Involvement of CD16 in antibody-dependent enhancement of porcine reproductive and respiratory syndrome virus infection.

作者信息

Gu Weihong, Guo Longjun, Yu Haidong, Niu Junwei, Huang Mingming, Luo Xiaolei, Li Ren, Tian Zhijun, Feng Li, Wang Yue

机构信息

State Key Laboratory of Veterinary Biotechnology, Harbin Veterinary Research Institute, Chinese Academy of Agricultural Sciences, Harbin, PR China.

出版信息

J Gen Virol. 2015 Jul;96(Pt 7):1712-22. doi: 10.1099/vir.0.000118. Epub 2015 Mar 9.

DOI:10.1099/vir.0.000118
PMID:25752917
Abstract

The immunological effect of porcine reproductive and respiratory syndrome disease virus (PRRSV) vaccines is thought to be influenced by a variety of host factors, in which antibody-dependent enhancement (ADE) of infection is one crucial factor. Here, we assessed the mechanism of ADE of PRRSV infection. First, we found that subneutralizing serum could induce ADE of PRRSV infection in porcine alveolar macrophages (PAMs). Quantitative PCR, Western blotting and flow cytometry revealed that CD16 is the most abundant Fcγ receptor (FcγR) expressed on the surface of PAMs; thus, the role of CD16 in ADE of PRRSV infection was examined in PAMs. By using functional blocking antibodies, we demonstrated that CD16 is involved in enhanced virus production in PRRSV-antibody immune complex-infected PAMs. Because PAMs co-express different FcγR isoforms, we evaluated the effects of CD16 in FcγR-non-bearing cells by transfection. Using these engineered cells, we found that CD16 could specifically bind to the PRRSV-antibody immune complex and subsequently mediate internalization of the virus, resulting in the generation of progeny virus.
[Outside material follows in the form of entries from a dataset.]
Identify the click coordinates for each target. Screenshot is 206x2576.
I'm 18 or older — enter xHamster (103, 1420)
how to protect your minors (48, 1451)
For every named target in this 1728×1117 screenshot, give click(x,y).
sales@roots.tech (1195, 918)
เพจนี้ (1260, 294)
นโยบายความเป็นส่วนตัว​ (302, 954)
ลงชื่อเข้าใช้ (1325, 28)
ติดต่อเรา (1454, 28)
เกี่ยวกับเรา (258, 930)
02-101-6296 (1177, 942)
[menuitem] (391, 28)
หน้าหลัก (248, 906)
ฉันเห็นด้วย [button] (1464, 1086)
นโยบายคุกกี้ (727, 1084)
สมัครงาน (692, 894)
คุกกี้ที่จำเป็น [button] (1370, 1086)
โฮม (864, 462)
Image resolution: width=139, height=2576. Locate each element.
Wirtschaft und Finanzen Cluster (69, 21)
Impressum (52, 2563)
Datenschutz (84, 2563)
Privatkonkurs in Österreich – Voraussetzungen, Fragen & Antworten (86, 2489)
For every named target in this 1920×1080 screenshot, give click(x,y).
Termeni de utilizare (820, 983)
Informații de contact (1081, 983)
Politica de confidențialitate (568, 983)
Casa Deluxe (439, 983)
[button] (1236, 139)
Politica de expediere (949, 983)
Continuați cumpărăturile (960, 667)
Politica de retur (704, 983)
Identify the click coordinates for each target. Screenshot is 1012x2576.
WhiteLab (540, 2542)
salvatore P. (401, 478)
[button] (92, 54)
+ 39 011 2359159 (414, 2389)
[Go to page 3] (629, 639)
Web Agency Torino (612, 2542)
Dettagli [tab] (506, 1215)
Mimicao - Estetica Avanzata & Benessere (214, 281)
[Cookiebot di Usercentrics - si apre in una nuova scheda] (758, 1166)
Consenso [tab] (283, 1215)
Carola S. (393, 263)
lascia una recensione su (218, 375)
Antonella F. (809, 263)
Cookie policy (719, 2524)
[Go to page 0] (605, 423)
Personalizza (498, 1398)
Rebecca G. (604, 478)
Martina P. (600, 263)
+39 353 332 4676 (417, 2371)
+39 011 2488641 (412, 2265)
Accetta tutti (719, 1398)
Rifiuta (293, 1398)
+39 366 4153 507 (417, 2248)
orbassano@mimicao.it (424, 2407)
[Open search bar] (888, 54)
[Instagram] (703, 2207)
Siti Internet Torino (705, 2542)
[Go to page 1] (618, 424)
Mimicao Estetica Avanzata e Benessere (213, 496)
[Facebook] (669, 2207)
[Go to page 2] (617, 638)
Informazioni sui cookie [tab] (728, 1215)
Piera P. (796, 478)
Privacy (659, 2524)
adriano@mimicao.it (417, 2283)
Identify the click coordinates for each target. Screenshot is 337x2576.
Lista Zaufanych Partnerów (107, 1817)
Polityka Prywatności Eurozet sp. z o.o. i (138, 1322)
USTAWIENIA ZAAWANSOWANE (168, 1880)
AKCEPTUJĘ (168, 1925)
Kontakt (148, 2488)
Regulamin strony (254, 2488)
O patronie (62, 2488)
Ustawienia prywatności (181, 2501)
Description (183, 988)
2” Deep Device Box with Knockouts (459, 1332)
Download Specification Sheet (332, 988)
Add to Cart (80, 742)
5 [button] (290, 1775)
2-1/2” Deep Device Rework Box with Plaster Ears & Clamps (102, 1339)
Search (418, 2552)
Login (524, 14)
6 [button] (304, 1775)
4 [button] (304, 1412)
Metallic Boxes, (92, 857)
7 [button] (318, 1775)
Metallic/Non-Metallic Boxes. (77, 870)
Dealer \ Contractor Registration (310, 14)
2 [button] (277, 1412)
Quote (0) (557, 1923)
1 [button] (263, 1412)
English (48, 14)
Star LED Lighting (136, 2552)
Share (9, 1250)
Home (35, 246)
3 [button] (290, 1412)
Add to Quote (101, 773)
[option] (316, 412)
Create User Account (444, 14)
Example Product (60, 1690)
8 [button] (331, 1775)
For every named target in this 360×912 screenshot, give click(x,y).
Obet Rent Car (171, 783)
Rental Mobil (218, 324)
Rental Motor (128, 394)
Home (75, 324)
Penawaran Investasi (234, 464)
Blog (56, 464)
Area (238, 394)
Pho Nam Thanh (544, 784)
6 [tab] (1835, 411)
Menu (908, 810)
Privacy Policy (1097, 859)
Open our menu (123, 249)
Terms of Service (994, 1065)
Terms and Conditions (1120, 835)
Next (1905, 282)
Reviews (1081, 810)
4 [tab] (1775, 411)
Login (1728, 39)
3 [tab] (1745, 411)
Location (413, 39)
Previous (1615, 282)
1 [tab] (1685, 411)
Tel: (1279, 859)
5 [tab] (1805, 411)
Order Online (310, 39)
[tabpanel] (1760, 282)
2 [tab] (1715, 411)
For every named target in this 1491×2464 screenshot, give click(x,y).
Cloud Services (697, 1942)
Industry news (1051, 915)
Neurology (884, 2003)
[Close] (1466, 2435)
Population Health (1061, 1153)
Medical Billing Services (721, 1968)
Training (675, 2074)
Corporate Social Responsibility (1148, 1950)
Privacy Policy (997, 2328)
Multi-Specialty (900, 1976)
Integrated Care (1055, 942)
We also showed that efficient expression of CD16 required association of the FcR γ-chain. Together, our findings provide significant new insights into PRRSV infection, which can be enhanced by CD16-mediated PRRSV-antibody immune complexes. This CD16-mediated ADE may induce a shift in PRRSV tropism towards CD16-expressing cells, distributing virus to more organs during virus infection.

摘要

猪繁殖与呼吸综合征病毒(PRRSV)疫苗的免疫效果被认为受多种宿主因素影响,其中感染的抗体依赖性增强(ADE)是一个关键因素。在此,我们评估了PRRSV感染的ADE机制。首先,我们发现亚中和血清可在猪肺泡巨噬细胞(PAM)中诱导PRRSV感染的ADE。定量PCR、蛋白质印迹法和流式细胞术显示,CD16是PAM表面表达最丰富的Fcγ受体(FcγR);因此,我们在PAM中研究了CD16在PRRSV感染的ADE中的作用。通过使用功能阻断抗体,我们证明CD16参与了PRRSV抗体免疫复合物感染的PAM中病毒产生的增强。由于PAM共表达不同的FcγR异构体,我们通过转染评估了CD16在不表达FcγR的细胞中的作用。利用这些工程细胞,我们发现CD16可特异性结合PRRSV抗体免疫复合物,随后介导病毒内化,从而产生子代病毒。我们还表明,CD16的有效表达需要FcRγ链的结合。总之,我们的研究结果为PRRSV感染提供了重要的新见解,CD16介导的PRRSV抗体免疫复合物可增强PRRSV感染。这种CD介导的ADE可能会导致PRRSV嗜性向表达CD16的细胞转变,在病毒感染期间将病毒传播到更多器官。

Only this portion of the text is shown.